A Rs 4 per litre increase in petrol and diesel prices is required to cover margins caused by pre-Karnataka poll hiatus, brokerage firms quoted by PTI said.
No sooner had Karnataka polled to elect a new state government, state-owned Indian Oil Corp (IOC), Hindustan Petroleum Corp Ltd (HPCL) and Bharat Petroleum Corp Ltd (BPCL) on Monday ended a 19-day hiatus in revising petrol and diesel prices and reverted to the practices of changing rates on a daily basis.
Since then petrol price has risen by 69 paisa a litre, including a 22 paisa hike effected today that took rate in Delhi to Rs 75.32, the highest in almost five years.
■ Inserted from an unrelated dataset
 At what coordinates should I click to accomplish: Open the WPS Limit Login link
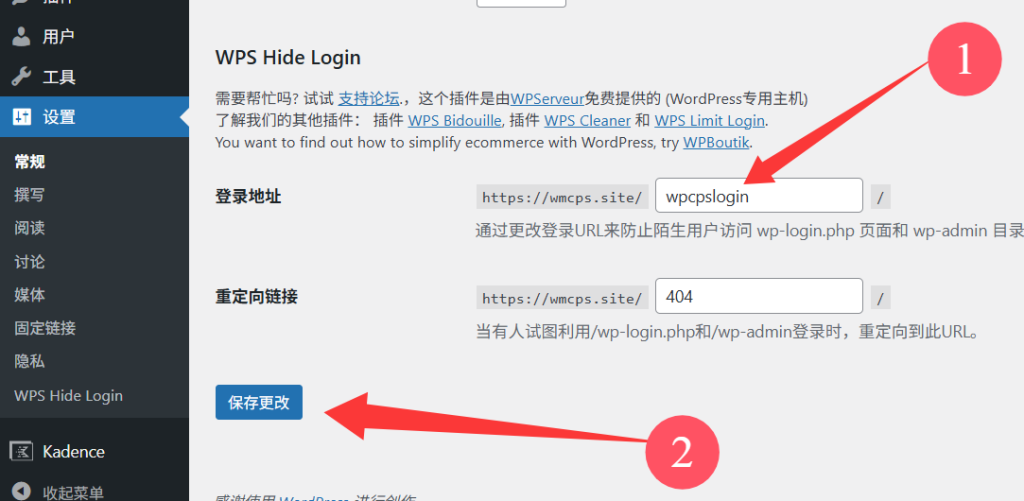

Diesel prices have gone up by 86 paisa a litre, including 22 paisa increase today that took the rate to their highest ever of Rs 66.79 a litre in Delhi.
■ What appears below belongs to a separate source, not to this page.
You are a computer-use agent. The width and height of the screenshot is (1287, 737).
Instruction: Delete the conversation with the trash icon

"Our computation suggests that downstream oil marketing companies (OMCs) are required to increase retail prices of diesel by a steep Rs 3.5-4 a litre and gasoline (petrol) by Rs 4-4.55 per litre in the coming weeks to earn normative gross marketing margins of Rs 2.7/litre," Kotak Institutional Equities said in a report.
The increase is based on assumption that global price of diesel and petrol and Rupee-US Dollar exchange rate remain stable hereon.
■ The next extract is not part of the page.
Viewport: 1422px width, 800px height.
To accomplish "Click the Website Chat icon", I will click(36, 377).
"We note that the lack of price hikes over the past three weeks, before Karnataka elections amid a sharp increase in global crude/product prices, has resulted in sharp moderation in gross marketing margins to around Rs 0.5-0.7 a liter," it said.
Last week, ICICI Securities had said that auto fuel net marketing margins were weak at Rs 0.31 a litre due to no price hike after April 24.
OMCs returned to daily price revision from May 14. They are estimated to have lost about Rs 500 crore on absorbing higher cost resulting from the spike in international oil rates and fall in rupee against the US dollar.
The benchmark international rate for petrol, used for revising rate on April 24, had gone up from $78.84 per barrel to $82.98 on May 14. It has further risen to $83.30, indicating more daily hikes would be needed to level retail price with cost.
Similarly, benchmark international diesel rates during this period have climbed from $84.68 per barrel to $88.93. Also, the rupee has weakened to Rs 67.06 per US dollar from Rs 66.62, making imports costlier.